Chances are you’ve already heard something about ChatGPT, a recently released piece of Artificial Intelligence (AI) which has the potential to massively transform the way we work with and relate to technology. It also raises fresh concerns and challenges for cybersecurity. As new risks arise we explain why a Zero Trust approach can improve your security posture.
What is Chat GPT?
ChatGPT (short for “Generative Pre-trained Transformer”) is a large language model developed by OpenAI. It’s designed to understand and generate human-like text responses to a wide variety of questions and prompts. It’s been trained on a massive amount of text data, including books, articles, and websites, using a deep learning algorithm known as the transformer architecture. As a result, it’s capable of understanding natural language and generating human-like responses to questions and prompts.
How is ChatGPT being used?
ChatGPT has practical applications in chatbots, customer service, language translation, content creation, and personal assistants like Siri and Alexa. By automating routine inquiries and providing fast, efficient communication across language barriers, ChatGPT can improve efficiency and enhance customer experiences. It can also generate written content for various purposes, including blog posts, news articles, and social media posts.
In fact, we’ve had a conversation with it and this article is actually written by ChatGPT and edited by our team.
Overall, ChatGPT is a powerful tool that can be applied in many practical ways to improve communication and streamline workflows in various industries.
What does ChatGPT mean for cybersecurity?
As with any tool, ChatGPT can be helpful or harmful depending on who is using it. In the hands of cyber attackers ChatGPT could be used to mimic trusted people and organisations, increasing the risk of deceptive activities such as scams.
According to a report published by the threat intelligence firm Recorded Future: “ChatGPT is lowering the barrier to entry for malware development by providing real-time examples, tutorials, and resources for threat actors that might not know where to start.”
It is important to ensure that proper measures are in place to mitigate these risks and ensure the ethical and responsible use of the technology.

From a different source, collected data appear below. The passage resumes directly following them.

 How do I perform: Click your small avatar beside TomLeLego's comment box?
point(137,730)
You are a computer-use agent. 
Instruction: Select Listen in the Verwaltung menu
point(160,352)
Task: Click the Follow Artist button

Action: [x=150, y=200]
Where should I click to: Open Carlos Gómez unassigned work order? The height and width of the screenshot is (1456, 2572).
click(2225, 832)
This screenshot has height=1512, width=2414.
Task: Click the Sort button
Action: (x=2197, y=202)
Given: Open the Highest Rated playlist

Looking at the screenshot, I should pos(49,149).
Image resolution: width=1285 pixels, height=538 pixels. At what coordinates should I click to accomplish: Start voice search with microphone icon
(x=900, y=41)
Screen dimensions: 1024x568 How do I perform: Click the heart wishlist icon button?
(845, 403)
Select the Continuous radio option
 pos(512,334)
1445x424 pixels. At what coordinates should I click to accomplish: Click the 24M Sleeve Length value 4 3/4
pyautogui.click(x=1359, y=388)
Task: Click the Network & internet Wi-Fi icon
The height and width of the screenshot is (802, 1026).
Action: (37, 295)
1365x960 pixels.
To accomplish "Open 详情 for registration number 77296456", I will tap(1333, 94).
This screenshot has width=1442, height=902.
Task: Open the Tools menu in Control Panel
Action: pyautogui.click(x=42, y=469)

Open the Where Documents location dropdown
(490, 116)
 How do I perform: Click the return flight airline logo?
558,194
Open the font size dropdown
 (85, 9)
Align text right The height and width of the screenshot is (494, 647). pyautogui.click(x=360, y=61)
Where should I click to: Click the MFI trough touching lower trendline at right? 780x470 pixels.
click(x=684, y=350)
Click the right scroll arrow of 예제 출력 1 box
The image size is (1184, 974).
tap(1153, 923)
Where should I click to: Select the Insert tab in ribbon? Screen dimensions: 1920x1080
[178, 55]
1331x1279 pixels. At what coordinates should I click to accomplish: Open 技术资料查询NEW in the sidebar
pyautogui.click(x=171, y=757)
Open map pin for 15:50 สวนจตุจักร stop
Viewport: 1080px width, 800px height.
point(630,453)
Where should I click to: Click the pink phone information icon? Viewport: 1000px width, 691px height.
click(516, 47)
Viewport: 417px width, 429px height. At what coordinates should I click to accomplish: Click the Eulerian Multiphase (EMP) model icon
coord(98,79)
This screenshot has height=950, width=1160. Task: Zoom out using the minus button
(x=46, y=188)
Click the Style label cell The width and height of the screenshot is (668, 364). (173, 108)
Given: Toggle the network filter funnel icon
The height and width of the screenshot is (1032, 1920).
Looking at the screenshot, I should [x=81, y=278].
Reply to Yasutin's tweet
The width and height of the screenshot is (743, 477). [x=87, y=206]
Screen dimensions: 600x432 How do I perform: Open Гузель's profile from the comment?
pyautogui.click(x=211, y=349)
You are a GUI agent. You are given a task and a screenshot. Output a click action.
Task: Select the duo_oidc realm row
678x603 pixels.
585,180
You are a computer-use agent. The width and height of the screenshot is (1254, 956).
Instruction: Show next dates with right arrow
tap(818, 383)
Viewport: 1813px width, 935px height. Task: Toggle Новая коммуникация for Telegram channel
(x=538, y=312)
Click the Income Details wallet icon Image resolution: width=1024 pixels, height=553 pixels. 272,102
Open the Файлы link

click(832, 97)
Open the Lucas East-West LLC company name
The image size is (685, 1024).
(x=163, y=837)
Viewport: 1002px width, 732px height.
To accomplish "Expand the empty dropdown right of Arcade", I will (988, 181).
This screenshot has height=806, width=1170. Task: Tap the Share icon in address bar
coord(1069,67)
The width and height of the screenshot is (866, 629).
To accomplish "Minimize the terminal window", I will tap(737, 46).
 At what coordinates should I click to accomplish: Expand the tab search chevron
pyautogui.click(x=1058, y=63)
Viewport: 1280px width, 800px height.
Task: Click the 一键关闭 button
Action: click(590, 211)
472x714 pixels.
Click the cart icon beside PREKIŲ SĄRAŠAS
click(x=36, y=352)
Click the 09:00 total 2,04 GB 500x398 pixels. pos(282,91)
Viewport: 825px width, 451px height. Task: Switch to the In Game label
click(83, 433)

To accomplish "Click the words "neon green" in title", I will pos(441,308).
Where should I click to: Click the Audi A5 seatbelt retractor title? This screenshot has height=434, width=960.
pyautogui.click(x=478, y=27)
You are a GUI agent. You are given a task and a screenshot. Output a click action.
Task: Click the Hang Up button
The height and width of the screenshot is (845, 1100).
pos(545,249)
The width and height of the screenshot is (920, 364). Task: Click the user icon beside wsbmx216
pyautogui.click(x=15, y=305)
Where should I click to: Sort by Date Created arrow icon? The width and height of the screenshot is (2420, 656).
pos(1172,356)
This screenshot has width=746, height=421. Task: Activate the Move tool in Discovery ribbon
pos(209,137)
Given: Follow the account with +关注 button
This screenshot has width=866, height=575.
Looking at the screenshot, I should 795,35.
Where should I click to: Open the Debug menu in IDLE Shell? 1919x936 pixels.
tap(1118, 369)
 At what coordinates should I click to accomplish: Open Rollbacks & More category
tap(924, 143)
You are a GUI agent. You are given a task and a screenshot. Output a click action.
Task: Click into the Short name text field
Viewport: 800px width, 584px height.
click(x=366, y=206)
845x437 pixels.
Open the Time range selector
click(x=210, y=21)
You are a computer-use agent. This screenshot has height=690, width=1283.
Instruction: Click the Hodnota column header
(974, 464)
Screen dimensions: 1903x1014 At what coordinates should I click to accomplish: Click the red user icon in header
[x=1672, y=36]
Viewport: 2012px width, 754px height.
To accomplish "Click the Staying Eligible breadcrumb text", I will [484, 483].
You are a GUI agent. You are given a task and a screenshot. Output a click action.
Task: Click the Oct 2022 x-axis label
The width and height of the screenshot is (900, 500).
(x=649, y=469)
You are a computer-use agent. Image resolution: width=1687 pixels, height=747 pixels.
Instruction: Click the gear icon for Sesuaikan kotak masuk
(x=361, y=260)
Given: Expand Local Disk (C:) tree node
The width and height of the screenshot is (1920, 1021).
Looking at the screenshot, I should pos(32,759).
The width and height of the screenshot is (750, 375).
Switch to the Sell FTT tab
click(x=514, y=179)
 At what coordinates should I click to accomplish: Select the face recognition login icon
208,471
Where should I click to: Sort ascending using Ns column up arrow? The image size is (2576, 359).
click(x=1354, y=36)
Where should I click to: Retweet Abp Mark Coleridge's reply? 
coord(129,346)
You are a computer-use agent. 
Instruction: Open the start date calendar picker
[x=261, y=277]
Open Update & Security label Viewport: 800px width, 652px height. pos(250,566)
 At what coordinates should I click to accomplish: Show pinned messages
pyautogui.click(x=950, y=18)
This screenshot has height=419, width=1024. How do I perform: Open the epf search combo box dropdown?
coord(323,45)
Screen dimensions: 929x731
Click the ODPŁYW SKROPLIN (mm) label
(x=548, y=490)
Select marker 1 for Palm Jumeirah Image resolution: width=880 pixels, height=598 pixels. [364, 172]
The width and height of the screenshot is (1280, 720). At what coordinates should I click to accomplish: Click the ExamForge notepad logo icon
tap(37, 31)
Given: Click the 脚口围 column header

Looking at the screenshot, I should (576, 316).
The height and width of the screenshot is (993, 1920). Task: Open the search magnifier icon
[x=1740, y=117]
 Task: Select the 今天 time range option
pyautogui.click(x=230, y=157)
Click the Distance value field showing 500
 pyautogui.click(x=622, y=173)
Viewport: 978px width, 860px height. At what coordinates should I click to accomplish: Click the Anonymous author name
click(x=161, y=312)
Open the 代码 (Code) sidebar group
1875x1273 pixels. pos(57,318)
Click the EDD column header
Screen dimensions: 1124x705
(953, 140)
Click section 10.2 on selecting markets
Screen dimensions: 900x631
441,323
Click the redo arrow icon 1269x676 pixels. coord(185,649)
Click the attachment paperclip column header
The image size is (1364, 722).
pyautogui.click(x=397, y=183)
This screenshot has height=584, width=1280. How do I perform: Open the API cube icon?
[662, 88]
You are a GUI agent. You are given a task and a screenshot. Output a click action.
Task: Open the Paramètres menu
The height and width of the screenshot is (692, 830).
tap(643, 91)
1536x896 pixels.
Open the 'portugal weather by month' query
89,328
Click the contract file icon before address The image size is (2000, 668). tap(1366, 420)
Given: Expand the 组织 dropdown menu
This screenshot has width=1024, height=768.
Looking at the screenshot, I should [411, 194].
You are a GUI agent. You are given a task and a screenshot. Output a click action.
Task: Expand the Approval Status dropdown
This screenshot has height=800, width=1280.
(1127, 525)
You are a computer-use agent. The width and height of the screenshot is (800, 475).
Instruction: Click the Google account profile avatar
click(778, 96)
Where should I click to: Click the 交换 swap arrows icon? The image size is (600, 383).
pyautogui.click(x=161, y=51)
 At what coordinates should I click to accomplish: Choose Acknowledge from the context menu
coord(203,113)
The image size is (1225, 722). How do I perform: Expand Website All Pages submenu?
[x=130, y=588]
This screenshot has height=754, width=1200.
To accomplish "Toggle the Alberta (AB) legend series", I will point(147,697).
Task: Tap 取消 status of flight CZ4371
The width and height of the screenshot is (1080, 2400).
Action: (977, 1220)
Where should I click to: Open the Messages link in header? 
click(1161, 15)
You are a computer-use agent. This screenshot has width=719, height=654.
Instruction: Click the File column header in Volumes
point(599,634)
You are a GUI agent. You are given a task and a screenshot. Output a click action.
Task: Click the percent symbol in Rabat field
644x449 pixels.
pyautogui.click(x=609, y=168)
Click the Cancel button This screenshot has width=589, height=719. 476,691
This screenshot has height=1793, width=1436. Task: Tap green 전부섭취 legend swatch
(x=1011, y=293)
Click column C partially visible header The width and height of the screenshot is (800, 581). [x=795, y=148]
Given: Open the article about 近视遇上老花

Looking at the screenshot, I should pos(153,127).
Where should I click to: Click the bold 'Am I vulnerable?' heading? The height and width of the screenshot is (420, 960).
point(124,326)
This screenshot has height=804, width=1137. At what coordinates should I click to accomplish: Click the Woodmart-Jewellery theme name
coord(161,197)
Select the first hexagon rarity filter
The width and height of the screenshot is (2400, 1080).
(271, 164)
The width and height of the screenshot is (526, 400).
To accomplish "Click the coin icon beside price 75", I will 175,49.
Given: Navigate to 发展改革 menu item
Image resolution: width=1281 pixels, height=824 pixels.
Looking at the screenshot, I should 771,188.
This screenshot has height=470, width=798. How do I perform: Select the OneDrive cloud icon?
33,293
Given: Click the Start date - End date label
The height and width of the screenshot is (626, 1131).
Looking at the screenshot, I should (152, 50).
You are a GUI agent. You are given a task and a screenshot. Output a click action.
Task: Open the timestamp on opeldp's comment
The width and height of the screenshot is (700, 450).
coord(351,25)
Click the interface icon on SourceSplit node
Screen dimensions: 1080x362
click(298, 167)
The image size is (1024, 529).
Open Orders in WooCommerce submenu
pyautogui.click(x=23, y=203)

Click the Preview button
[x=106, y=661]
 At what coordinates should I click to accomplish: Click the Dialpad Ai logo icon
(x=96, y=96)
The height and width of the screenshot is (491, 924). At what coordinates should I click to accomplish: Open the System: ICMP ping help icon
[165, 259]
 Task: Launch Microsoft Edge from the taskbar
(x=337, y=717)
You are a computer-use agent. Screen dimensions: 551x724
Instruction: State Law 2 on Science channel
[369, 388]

Another recent buzzword, Zero Trust is being heralded as the future of cybersecurity, and can be one way to mitigate the threats posed by misuse of ChatGPT.
What is Zero Trust?
Zero Trust is a security approach that assumes that every device, network, or resource connected to a network is potentially untrustworthy and must be verified before greater access is granted. It’s otherwise known as a ‘never trust, always verify’ approach.
Traditional cybersecurity models have assumed that everything inside a network is secure, a bit like being within the walls of a fortress. If an activity like a user requesting access to information happens from inside a network, it is presumed to present no risk. The focus is only on defending the fortress gates.
Zero Trust takes the stance that malicious activity can occur from inside the fortress. A user requesting access is deemed an untrusted source until that user is authenticated. This is particularly relevant now that sophisticated AI like ChatGPT could generate fake profiles that look and sound identical to real users.
How does Zero Trust apply in practice?
In a Zero Trust environment, each access request undergoes multiple layers of security checks, such as authentication, authorisation, and data encryption.
Security controls are implemented at every level of the organisation’s network, and access to resources is granted on a need-to-know basis, based on the user’s identity, device, and context of their access request. This means that even if an attacker gains access to the school’s network, they will not be able to access sensitive information or systems without additional authentication and authorisation.
This approach is not about not trusting one’s own people, but rather being mindful that activity inside a network can’t automatically be considered safe. It’s about creating a more secure and resilient network environment that accounts for the possibility of both internal and external threats.
Cutting through the buzz
With all the current excitement and debate around ChatGPT, it pays to keep in mind that it can be used for nefarious purposes. A Zero Trust environment may sound daunting, but it is an up to date way to secure networks and minimise risk.